• _Problem description_
Transcribe word for word each line from the one containing "Given: Select the" to the final line of the data, both included. Skip the pictures.

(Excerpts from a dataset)
════════

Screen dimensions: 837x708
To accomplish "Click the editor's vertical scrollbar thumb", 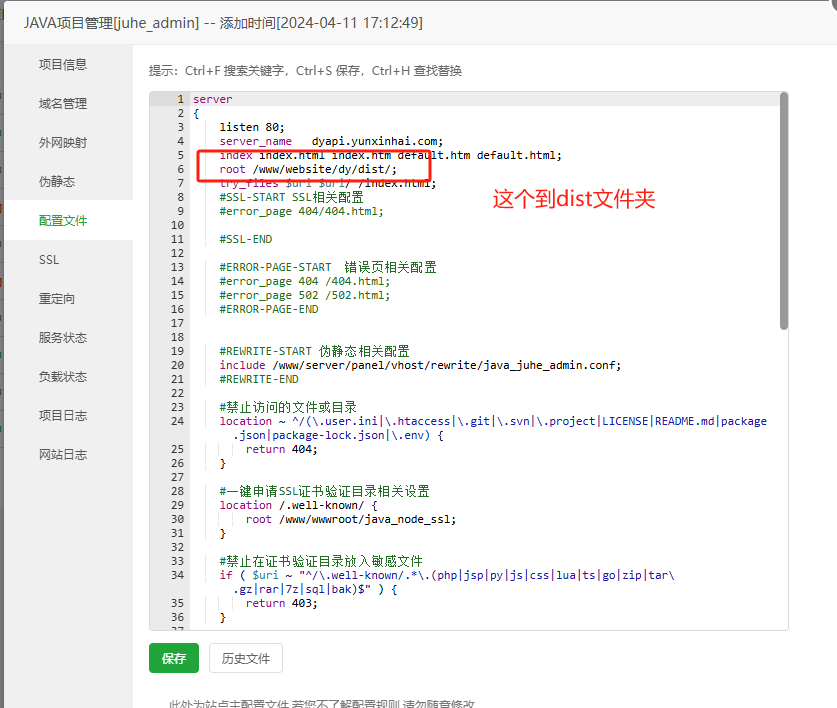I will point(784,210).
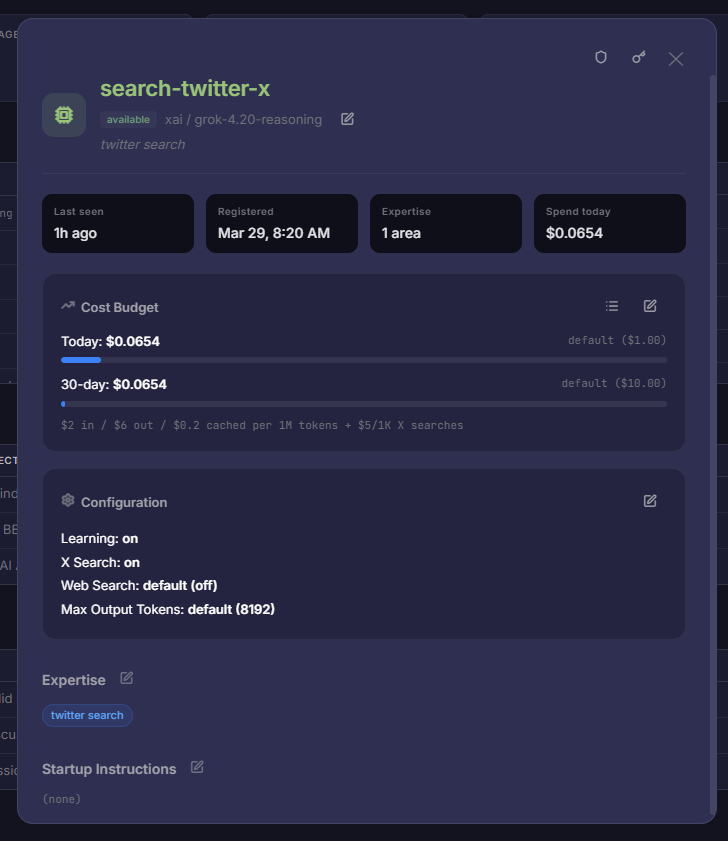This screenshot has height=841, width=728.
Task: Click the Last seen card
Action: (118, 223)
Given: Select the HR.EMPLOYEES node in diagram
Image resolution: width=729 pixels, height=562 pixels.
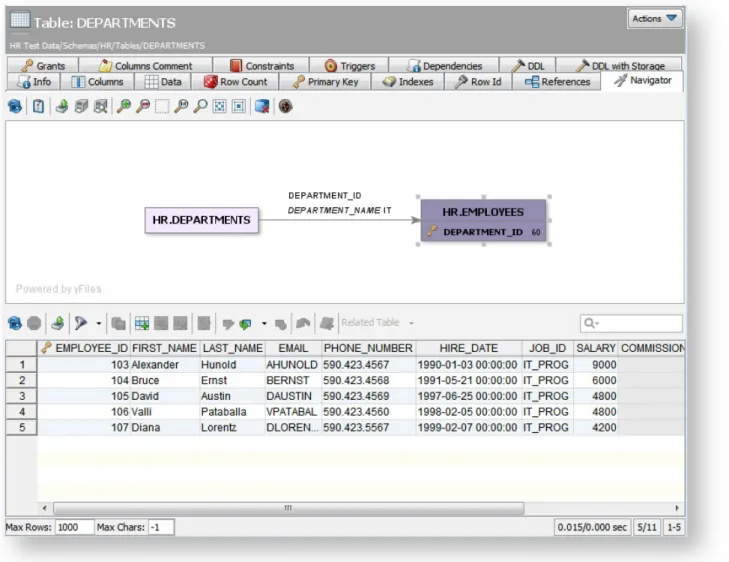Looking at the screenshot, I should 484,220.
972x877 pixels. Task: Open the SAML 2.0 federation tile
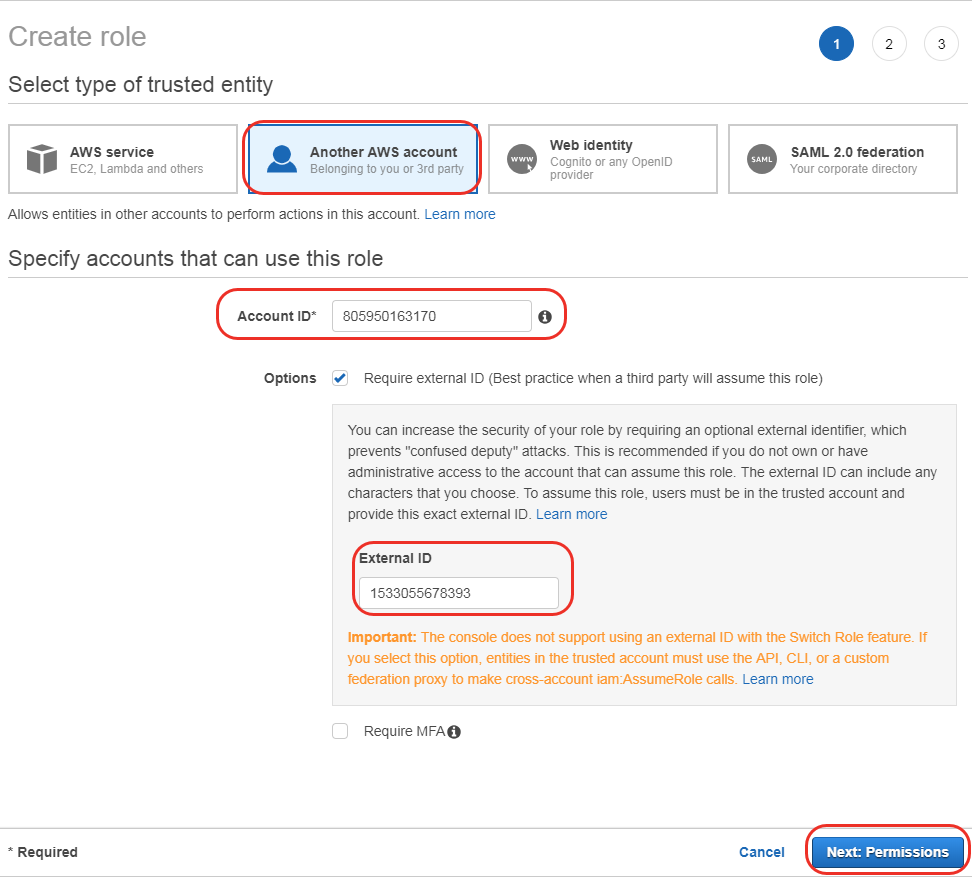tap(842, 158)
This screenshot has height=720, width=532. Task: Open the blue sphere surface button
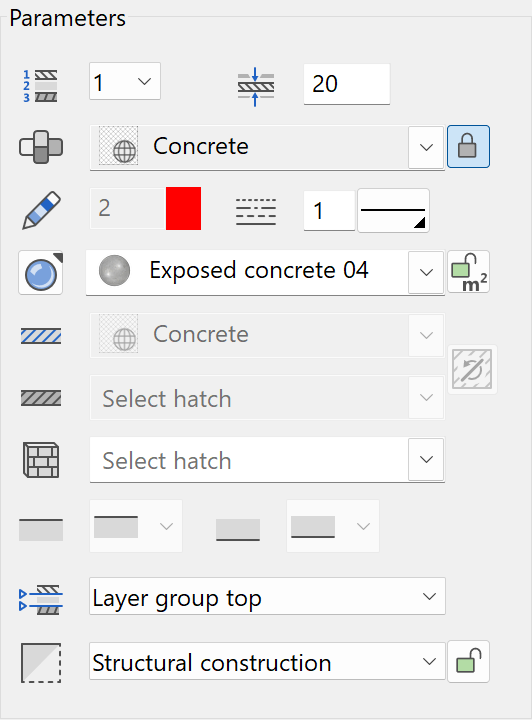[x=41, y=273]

════════

• _Solution for this task_
Given: Select the HR.EMPLOYEES node in diagram
Image resolution: width=729 pixels, height=562 pixels.
Looking at the screenshot, I should 484,220.
972x877 pixels. Task: Open the SAML 2.0 federation tile
tap(842, 158)
This screenshot has height=720, width=532. Task: Open the blue sphere surface button
[x=41, y=273]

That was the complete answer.